Turanoceratops ("Turan horn face") is a ceratopsian dinosaur from the late Cretaceous Bissekty Formation of Uzbekistan. The fossils are dated to the mid-late Turonian, roughly 90 million years ago. The skull bore a pair of long brow horns like those seen in the Ceratopsidae, although Turanoceratops appears to have been transitional between earlier ceratopsians and ceratopsids, and not a ceratopsid itself. It appears to have been most similar to Zuniceratops, a primitive horned dinosaur from the Turonian of North America.


Classification

Turanoceratops belonged to the Ceratopsia (the name is Greek for "horned face"), a group of herbivorous dinosaurs with parrot-like beaks which thrived in North America and Asia during the Cretaceous Period, which ended 66 million years ago.
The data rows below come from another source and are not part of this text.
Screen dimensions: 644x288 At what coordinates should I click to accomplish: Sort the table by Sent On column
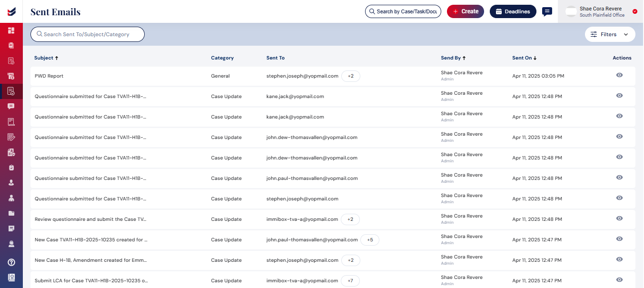pyautogui.click(x=524, y=58)
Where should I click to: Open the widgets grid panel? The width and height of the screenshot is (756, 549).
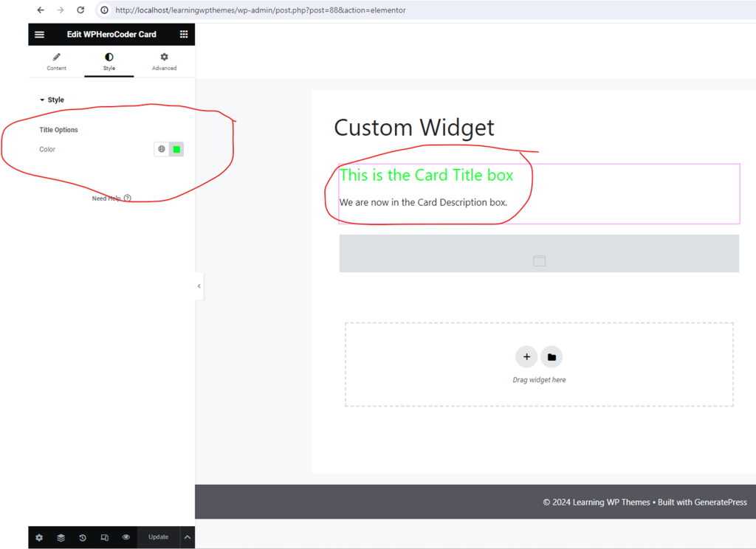184,35
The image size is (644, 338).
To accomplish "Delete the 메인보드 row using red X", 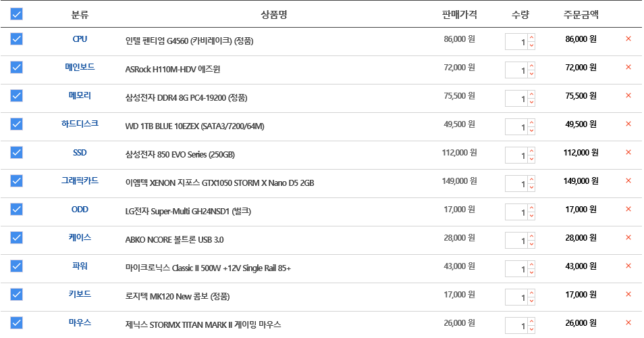I will tap(628, 67).
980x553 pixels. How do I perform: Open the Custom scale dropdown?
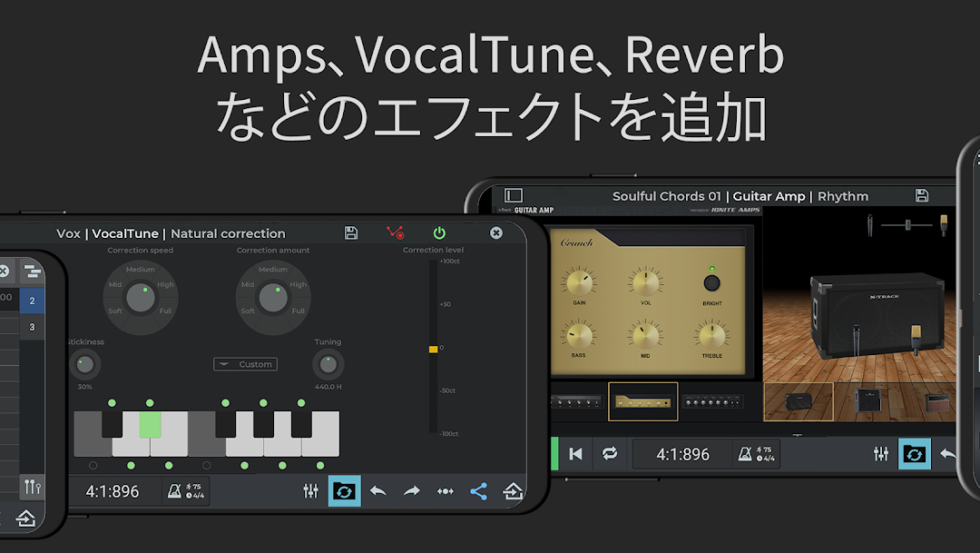click(x=245, y=364)
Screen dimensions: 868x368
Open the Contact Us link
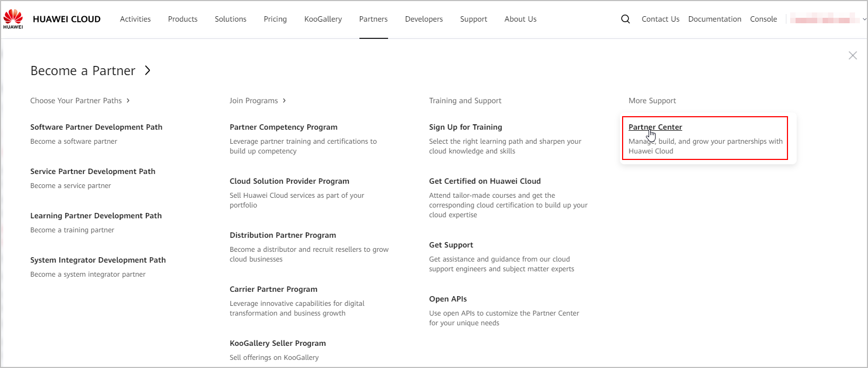[660, 19]
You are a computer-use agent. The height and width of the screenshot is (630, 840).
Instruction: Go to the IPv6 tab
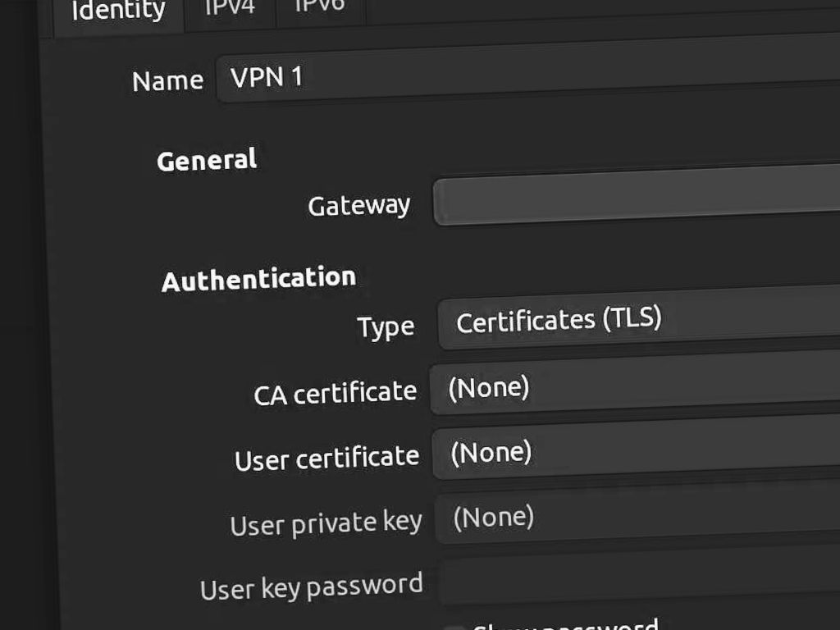click(x=319, y=7)
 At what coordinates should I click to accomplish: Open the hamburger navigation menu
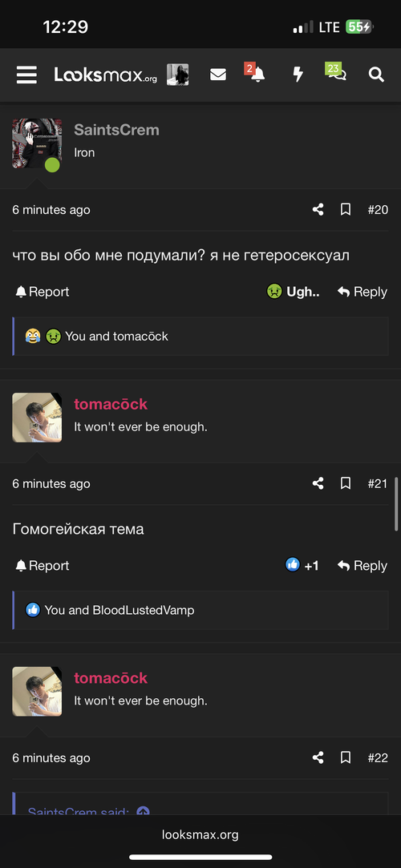coord(26,75)
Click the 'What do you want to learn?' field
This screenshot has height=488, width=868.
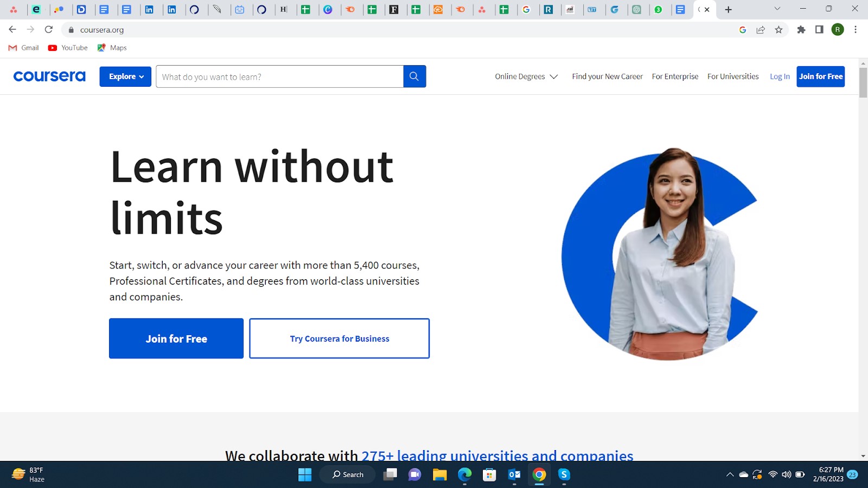[279, 76]
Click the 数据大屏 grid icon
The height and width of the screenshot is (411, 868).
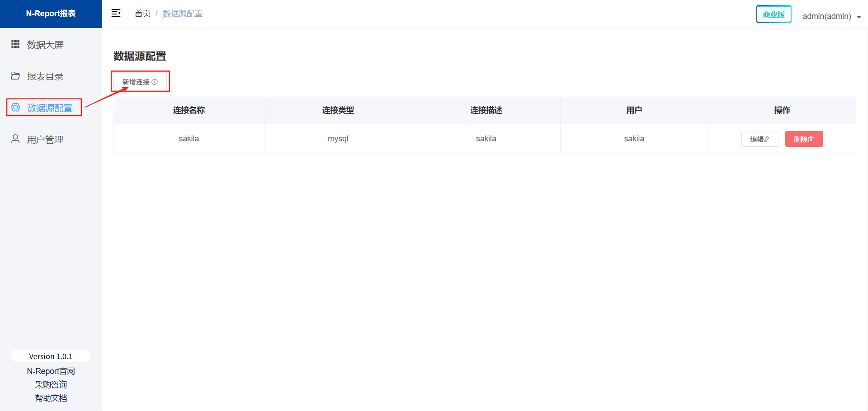coord(15,44)
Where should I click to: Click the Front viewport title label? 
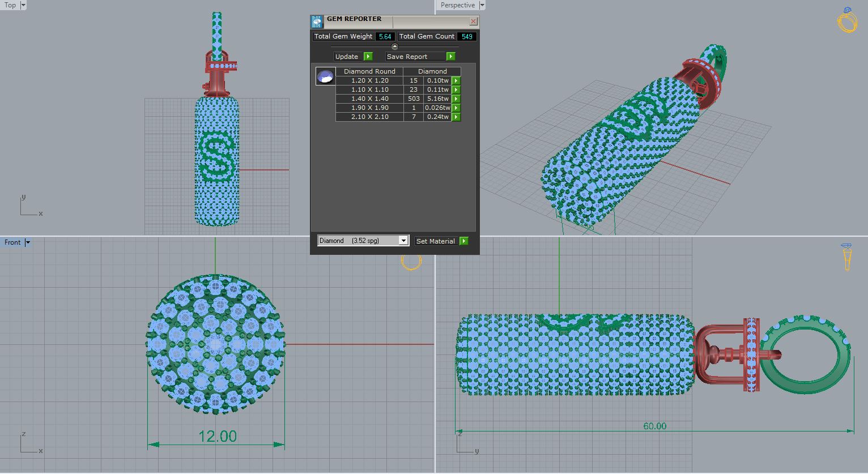point(12,242)
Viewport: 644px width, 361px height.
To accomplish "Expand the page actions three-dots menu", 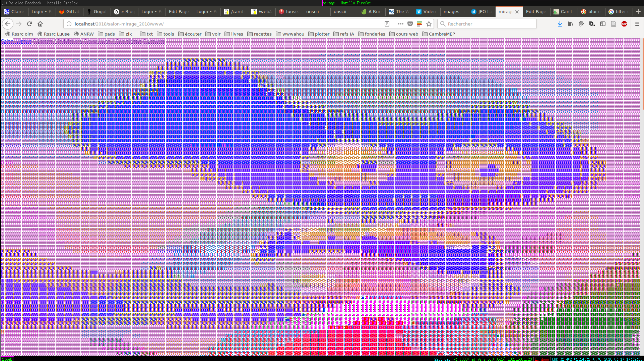I will click(x=400, y=24).
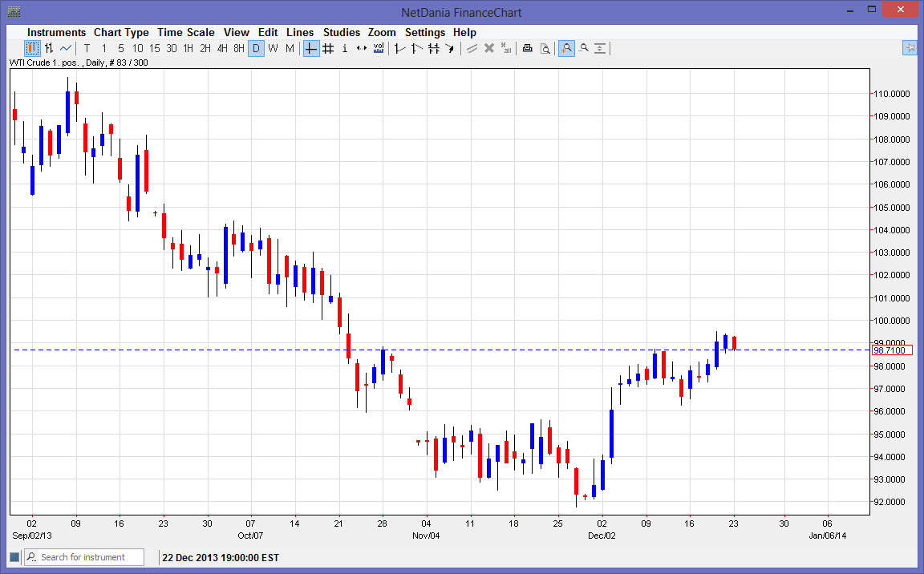Click the zoom out magnifier icon
Image resolution: width=924 pixels, height=574 pixels.
[x=584, y=48]
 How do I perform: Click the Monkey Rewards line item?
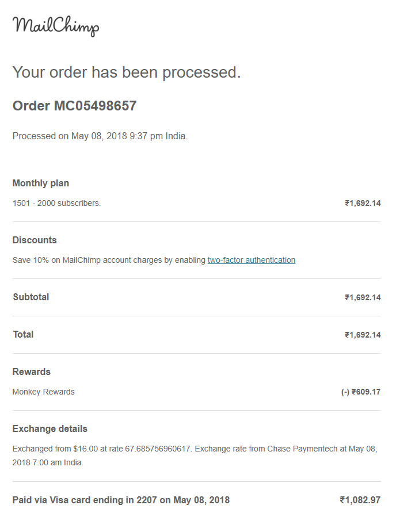tap(44, 392)
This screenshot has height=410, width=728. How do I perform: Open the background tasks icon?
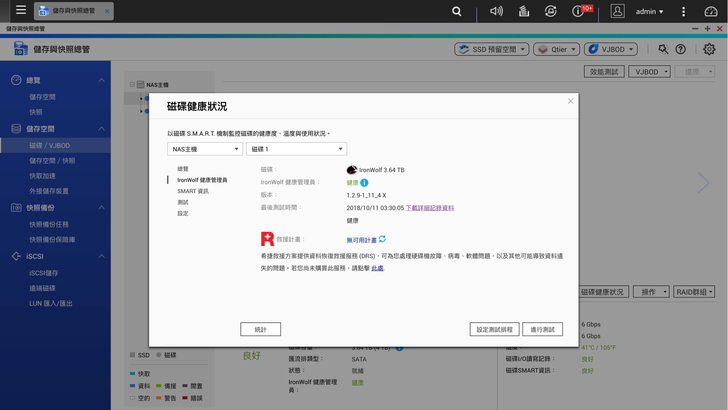[x=523, y=11]
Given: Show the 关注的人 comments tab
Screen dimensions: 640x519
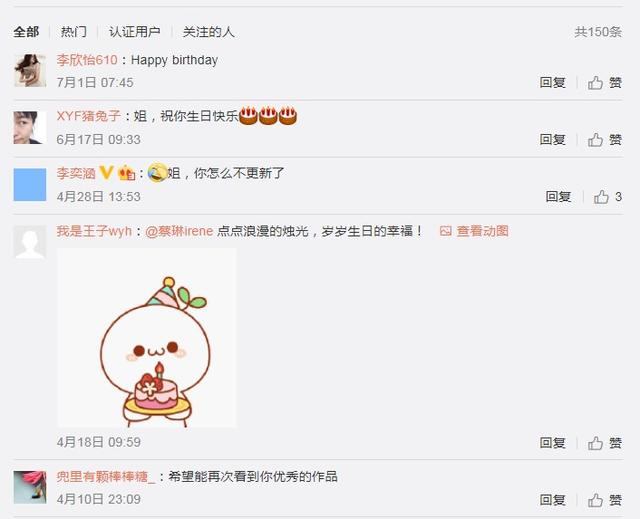Looking at the screenshot, I should 209,32.
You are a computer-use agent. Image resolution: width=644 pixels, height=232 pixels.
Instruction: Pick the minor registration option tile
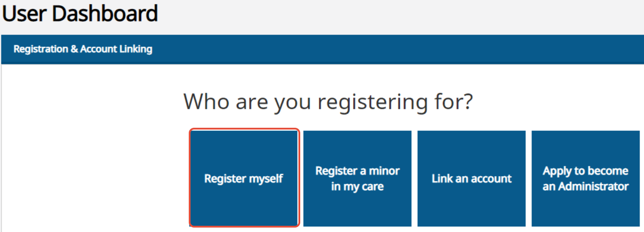click(358, 178)
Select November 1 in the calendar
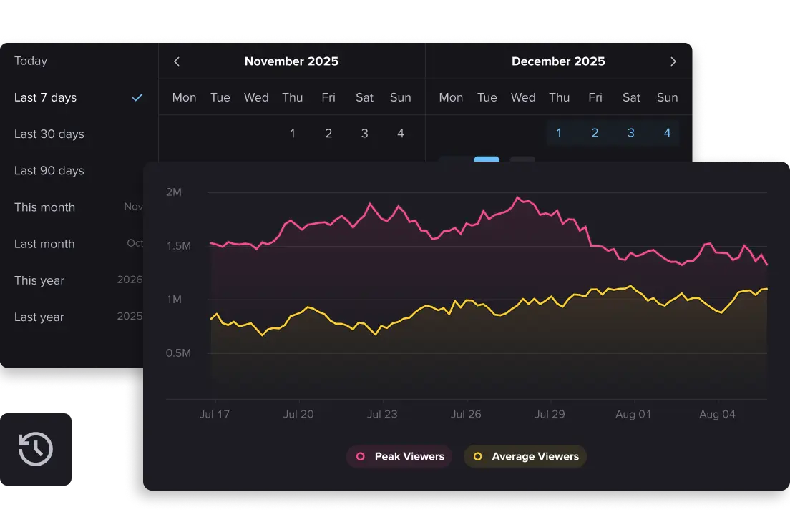This screenshot has height=532, width=790. [x=292, y=133]
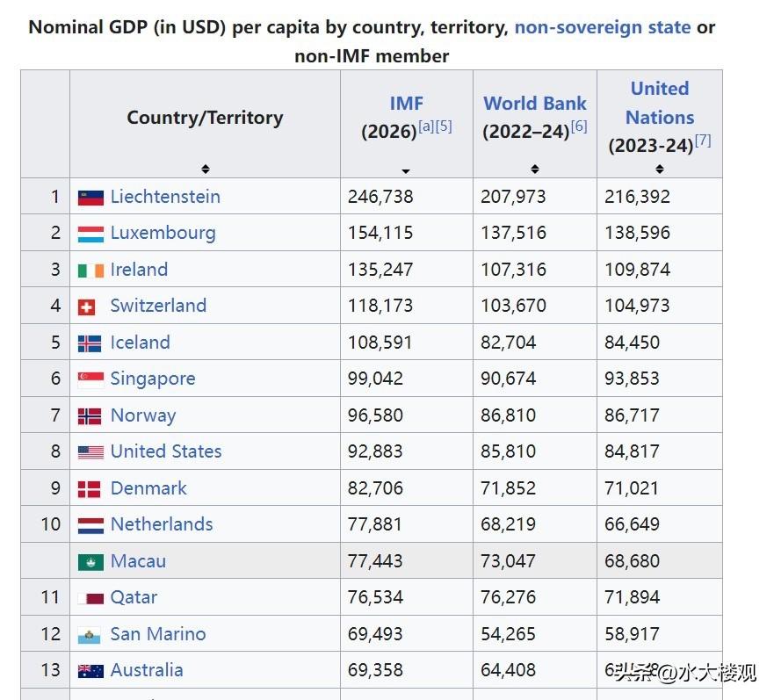774x700 pixels.
Task: Click the Liechtenstein flag icon
Action: tap(91, 197)
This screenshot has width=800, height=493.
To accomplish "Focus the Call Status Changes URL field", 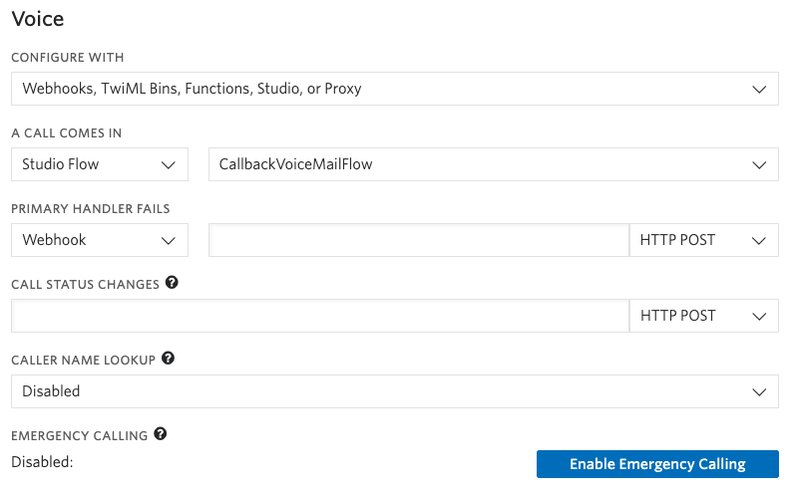I will [320, 316].
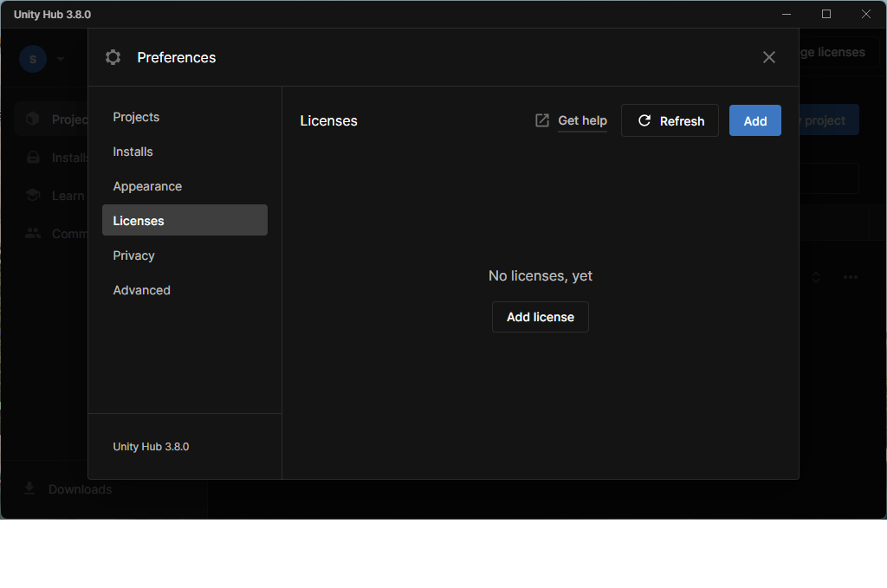Click the external link icon next to Get help
Viewport: 887px width, 588px height.
click(541, 120)
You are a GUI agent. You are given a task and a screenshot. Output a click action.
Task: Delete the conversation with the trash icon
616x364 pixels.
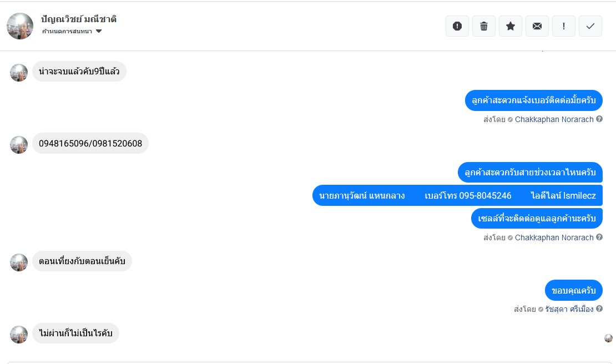pyautogui.click(x=484, y=26)
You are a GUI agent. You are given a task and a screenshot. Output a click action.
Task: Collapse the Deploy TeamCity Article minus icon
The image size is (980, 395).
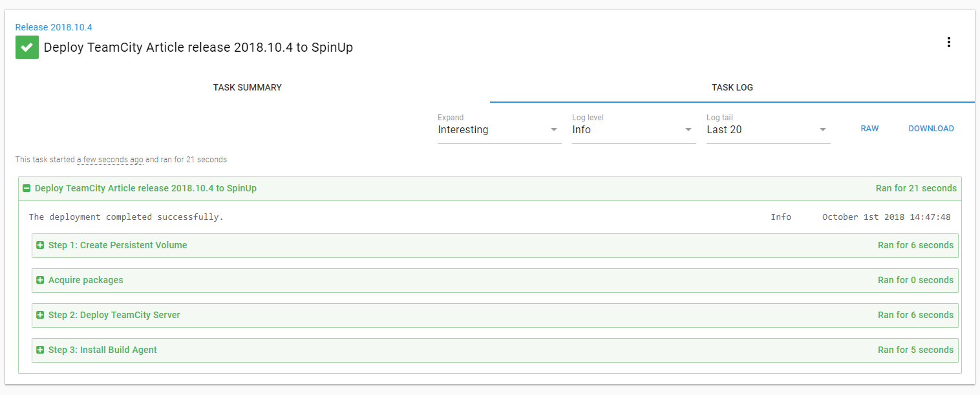[x=27, y=189]
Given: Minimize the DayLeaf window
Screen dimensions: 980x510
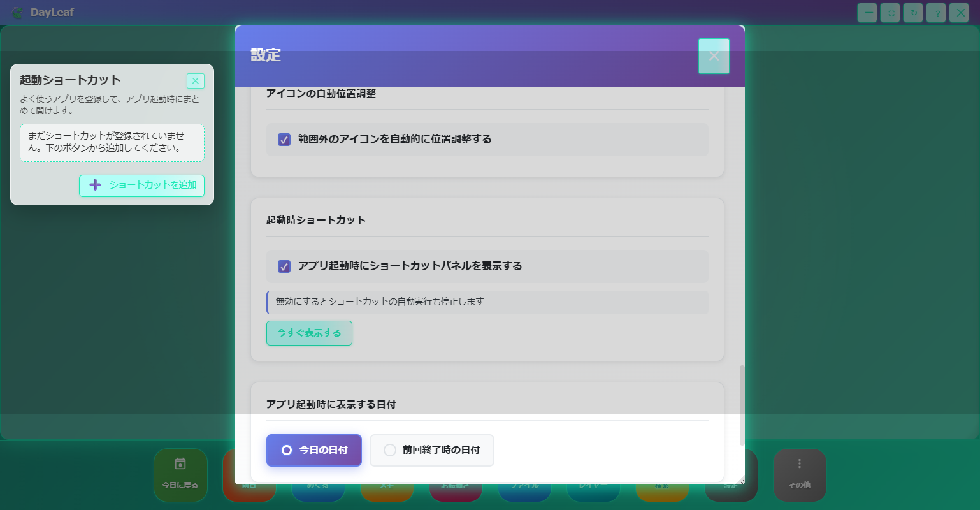Looking at the screenshot, I should tap(867, 13).
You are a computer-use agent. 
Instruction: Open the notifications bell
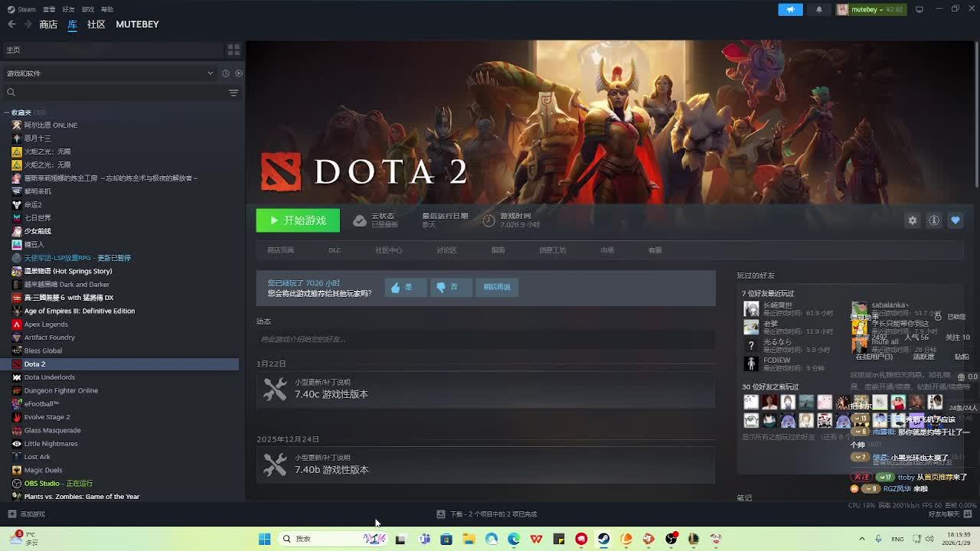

All ceratopsians became extinct at the end of this period. A 2009 study led by Hans-Dieter Sues analysed additional fossil material of Turanoceratops and concluded that, contrary to expectations, it represented a true (though "transitional") member of the family Ceratopsidae. If correct, it would represent an Asian ceratopsid. At the time of publication this would have been unique, as all other ceratopsids known to that point were from North America.[1] Some scientists, such as Andrew Farke, disagreed with Sues' findings. Farke and colleagues ran an independent phylogenetic analysis of the new Turanoceratops fossils and found that it was a close relative of Ceratopsidae (the immediate sister group) but was not a true member of that clade.[2] Sues and Alexander Averianov criticised that analysis, arguing that Farke and colleagues misinterpreted or mis-coded some characteristics of the fossil in their analysis.[3] However, Xu et al. (2010) conducted a phylogenetic analysis and concluded that Turanoceratops was more derived than Zuniceratops and was outside of Ceratopsidae, because it lacks several important synapomorphies of this group.

Diet

Turanoceratops, like all ceratopsians, was a herbivore.

References

  1. ^ Sues, H.-D., and Averianov, A. (2009). "Turanoceratops tardabilis—the first ceratopsid dinosaur from Asia." Naturwissenschaften, doi:10.1007/s00114-009-0518-9.
  2. ^ Farke, A., Sampson, S.D., Forster, C.A., Loewen, M.A. (2009). "Turanoceratops tardabilis—sister taxon, but not a ceratopsid." Naturwissenschaften, 7 May 2009. doi:10.1007/s00114-009-0543-8.
  3. ^ Sues, H.-D. and Averianov, A. (2009). "Phylogenetic position of Turanoceratops (Dinosauria: Ceratopsia)." Naturwissenschaften, 20 May 2009. doi:10.1007/s00114-009-0552-7.